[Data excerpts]

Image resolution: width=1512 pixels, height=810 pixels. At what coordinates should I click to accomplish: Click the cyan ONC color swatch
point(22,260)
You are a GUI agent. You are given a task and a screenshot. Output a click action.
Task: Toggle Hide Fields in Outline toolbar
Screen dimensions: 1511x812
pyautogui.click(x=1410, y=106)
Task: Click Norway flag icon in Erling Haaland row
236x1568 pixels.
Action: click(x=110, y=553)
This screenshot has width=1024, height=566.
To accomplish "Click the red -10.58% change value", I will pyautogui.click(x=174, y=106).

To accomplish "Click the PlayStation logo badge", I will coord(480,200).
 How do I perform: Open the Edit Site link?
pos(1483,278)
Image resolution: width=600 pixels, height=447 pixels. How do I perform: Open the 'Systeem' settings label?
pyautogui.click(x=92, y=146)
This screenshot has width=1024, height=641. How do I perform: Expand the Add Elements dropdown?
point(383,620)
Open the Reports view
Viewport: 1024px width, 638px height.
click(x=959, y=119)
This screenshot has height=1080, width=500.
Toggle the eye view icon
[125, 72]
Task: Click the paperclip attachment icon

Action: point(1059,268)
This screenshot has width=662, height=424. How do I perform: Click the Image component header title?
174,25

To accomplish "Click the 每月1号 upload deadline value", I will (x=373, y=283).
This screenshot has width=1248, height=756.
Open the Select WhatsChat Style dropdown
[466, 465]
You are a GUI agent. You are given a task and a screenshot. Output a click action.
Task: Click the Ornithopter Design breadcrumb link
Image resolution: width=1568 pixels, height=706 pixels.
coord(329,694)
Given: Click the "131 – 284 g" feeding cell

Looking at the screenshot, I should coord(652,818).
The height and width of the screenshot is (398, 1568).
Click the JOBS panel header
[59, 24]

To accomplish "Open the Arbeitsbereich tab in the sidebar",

### Exercise brief
Set down the data exactly.

### Task solution
Image resolution: width=1512 pixels, height=810 pixels. At what coordinates should I click to accomplish: Click the cyan ONC color swatch
point(22,260)
You are a GUI agent. You are given a task and a screenshot. Output a click action.
Task: Toggle Hide Fields in Outline toolbar
Screen dimensions: 1511x812
pyautogui.click(x=1410, y=106)
Task: Click Norway flag icon in Erling Haaland row
236x1568 pixels.
Action: click(x=110, y=553)
This screenshot has width=1024, height=566.
To accomplish "Click the red -10.58% change value", I will pyautogui.click(x=174, y=106).

To accomplish "Click the PlayStation logo badge", I will coord(480,200).
 How do I perform: Open the Edit Site link?
pos(1483,278)
Image resolution: width=600 pixels, height=447 pixels. How do I perform: Open the 'Systeem' settings label?
pyautogui.click(x=92, y=146)
This screenshot has width=1024, height=641. How do I perform: Expand the Add Elements dropdown?
point(383,620)
Open the Reports view
Viewport: 1024px width, 638px height.
click(x=959, y=119)
This screenshot has height=1080, width=500.
Toggle the eye view icon
[125, 72]
Task: Click the paperclip attachment icon

Action: point(1059,268)
This screenshot has width=662, height=424. How do I perform: Click the Image component header title?
174,25

To accomplish "Click the 每月1号 upload deadline value", I will (x=373, y=283).
This screenshot has width=1248, height=756.
Open the Select WhatsChat Style dropdown
[466, 465]
You are a GUI agent. You are given a task and a screenshot. Output a click action.
Task: Click the Ornithopter Design breadcrumb link
Image resolution: width=1568 pixels, height=706 pixels.
coord(329,694)
Given: Click the "131 – 284 g" feeding cell

Looking at the screenshot, I should coord(652,818).
The height and width of the screenshot is (398, 1568).
Click the JOBS panel header
[59, 24]

To accomplish "Open the Arbeitsbereich tab in the sidebar",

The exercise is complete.